The Commonwealth Court avoided weighing whether the law was sound policy. Instead, it strictly looked to the language of the Pennsylvania Constitution and existing, longstanding precedent of the Pennsylvania Supreme Court to reach its conclusion.  The Legislature did not pass an amendment, and as with every time before, the court held that to be a fatal flaw.

But this decision proved ephemeral. Seven months later, the Pennsylvania Supreme Court reversed the Commonwealth Court, rubber-stamped the Legislature’s improper expansion of mail voting and declared Act 77 constitutional. 

The high court’s dissenting opinions rightfully exposed the majority for being more interested in upholding a law based on its popularity rather than respecting precedent and the plain text of the Pennsylvania Constitution.  
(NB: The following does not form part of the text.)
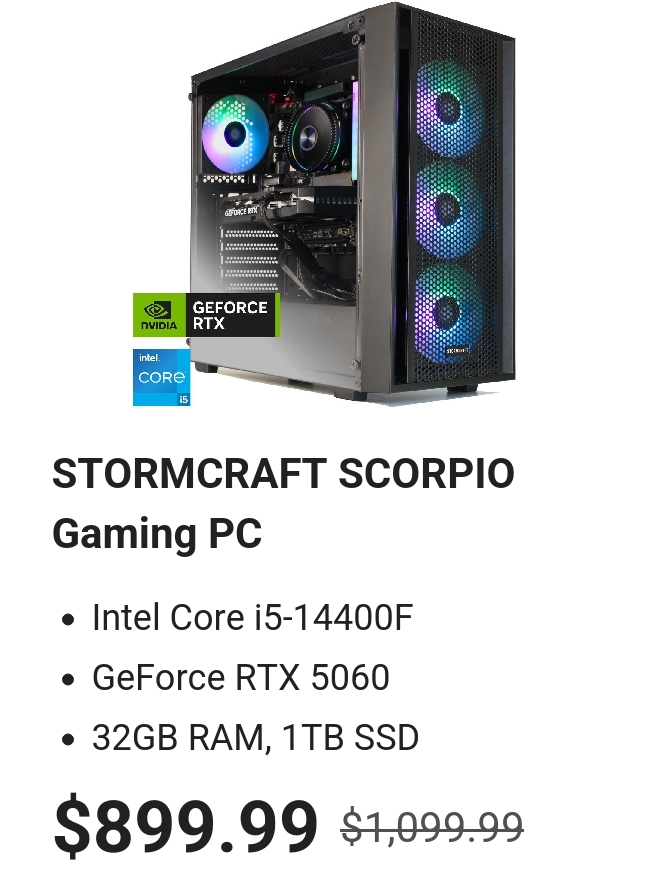Select the blue Intel Core badge

click(161, 377)
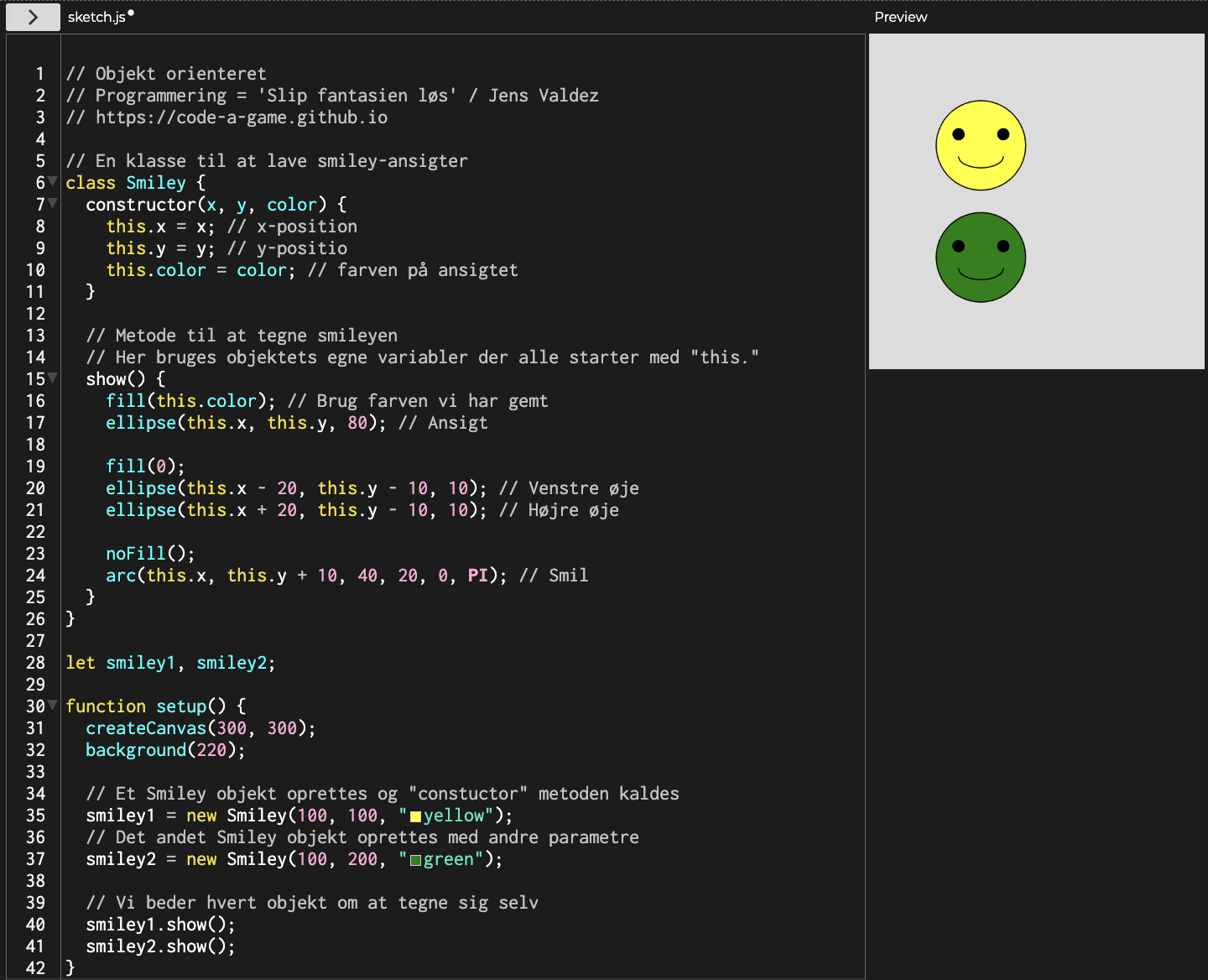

The Pennsylvania Supreme Court removed power that has belonged to the voters for 150 years and gave it to the Legislature, unchecked.

Mail-in voting in Pennsylvania has led many to question its legitimacy and fueled claims of election fraud.  The Supreme Court’s decision to uphold Act 77 hardly settled those issues.  

A republic cannot properly function if the populous lacks faith in the outcomes of elections.  The Pennsylvania Supreme Court had an opportunity to restore faith in those outcomes by requiring voters to ratify a constitutional amendment permitting no-excuse mail voting, just as voters had been required to do time and time again to expand mail- voting earlier.  

By all accounts, a constitutional amendment permitting mail voting would pass easily.  Unfortunately, the Pennsylvania Supreme Court stole that opportunity from the state’s citizens.